Aim of the exercise ::
Count the lines of the listing below that contain the word "magnifier". Reply with the number alone.

Rows of pointing data ::
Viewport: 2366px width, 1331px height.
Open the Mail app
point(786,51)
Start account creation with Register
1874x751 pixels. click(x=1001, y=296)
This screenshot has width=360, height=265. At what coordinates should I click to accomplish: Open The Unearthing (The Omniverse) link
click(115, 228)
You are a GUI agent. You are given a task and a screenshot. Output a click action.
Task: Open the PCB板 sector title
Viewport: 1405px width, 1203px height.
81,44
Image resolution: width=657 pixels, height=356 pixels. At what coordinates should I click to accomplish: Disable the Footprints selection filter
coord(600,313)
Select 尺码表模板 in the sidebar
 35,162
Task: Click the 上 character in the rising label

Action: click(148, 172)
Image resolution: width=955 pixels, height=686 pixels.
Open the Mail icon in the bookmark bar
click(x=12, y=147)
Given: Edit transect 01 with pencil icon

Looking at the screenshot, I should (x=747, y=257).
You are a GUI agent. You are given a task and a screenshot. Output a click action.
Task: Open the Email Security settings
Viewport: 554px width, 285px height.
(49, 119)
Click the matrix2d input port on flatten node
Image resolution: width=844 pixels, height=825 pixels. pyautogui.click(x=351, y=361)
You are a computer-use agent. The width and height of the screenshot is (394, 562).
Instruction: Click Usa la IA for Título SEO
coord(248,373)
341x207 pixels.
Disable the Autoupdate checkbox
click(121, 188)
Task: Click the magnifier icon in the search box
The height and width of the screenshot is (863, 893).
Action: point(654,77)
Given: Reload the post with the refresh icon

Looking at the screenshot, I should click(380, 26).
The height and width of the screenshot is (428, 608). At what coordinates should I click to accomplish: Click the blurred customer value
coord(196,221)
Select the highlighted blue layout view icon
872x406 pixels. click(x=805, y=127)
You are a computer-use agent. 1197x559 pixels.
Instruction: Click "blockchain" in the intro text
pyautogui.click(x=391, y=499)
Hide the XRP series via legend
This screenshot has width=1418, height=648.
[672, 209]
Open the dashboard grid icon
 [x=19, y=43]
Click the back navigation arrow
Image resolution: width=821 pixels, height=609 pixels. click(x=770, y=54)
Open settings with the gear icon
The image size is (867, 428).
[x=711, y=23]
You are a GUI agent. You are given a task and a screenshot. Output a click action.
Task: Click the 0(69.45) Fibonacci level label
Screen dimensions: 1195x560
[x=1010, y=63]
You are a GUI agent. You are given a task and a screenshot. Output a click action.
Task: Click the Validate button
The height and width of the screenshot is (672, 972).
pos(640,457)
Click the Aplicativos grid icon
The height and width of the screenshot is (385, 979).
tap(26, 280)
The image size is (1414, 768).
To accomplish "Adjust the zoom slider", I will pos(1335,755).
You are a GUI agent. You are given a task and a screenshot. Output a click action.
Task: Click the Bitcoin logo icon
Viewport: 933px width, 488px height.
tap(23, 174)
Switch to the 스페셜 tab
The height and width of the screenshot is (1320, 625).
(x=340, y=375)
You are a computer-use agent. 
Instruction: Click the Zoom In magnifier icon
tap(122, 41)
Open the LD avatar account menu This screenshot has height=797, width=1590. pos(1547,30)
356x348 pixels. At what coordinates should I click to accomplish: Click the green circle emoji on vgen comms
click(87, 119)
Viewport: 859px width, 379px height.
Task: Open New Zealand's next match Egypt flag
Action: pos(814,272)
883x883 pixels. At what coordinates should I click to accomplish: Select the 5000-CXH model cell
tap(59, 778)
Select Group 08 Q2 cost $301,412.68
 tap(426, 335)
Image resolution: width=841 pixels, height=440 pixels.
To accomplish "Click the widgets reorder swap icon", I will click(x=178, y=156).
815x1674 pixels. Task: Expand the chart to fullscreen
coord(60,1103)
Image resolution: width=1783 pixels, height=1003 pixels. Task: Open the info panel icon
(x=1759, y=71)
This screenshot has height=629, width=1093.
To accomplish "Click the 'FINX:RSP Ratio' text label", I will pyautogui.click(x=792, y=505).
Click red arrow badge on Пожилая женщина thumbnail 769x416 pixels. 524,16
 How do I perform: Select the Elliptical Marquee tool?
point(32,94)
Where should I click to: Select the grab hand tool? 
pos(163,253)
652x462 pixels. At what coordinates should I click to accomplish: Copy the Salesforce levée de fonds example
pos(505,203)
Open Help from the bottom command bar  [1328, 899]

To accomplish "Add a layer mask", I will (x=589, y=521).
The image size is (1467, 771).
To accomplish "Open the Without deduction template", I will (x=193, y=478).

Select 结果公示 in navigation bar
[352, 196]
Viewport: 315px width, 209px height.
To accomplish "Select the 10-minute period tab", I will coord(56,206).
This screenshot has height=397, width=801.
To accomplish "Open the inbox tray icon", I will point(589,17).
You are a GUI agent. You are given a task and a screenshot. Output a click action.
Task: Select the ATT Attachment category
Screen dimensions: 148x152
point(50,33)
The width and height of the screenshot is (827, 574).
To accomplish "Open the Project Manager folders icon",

Solution to the problem ::
2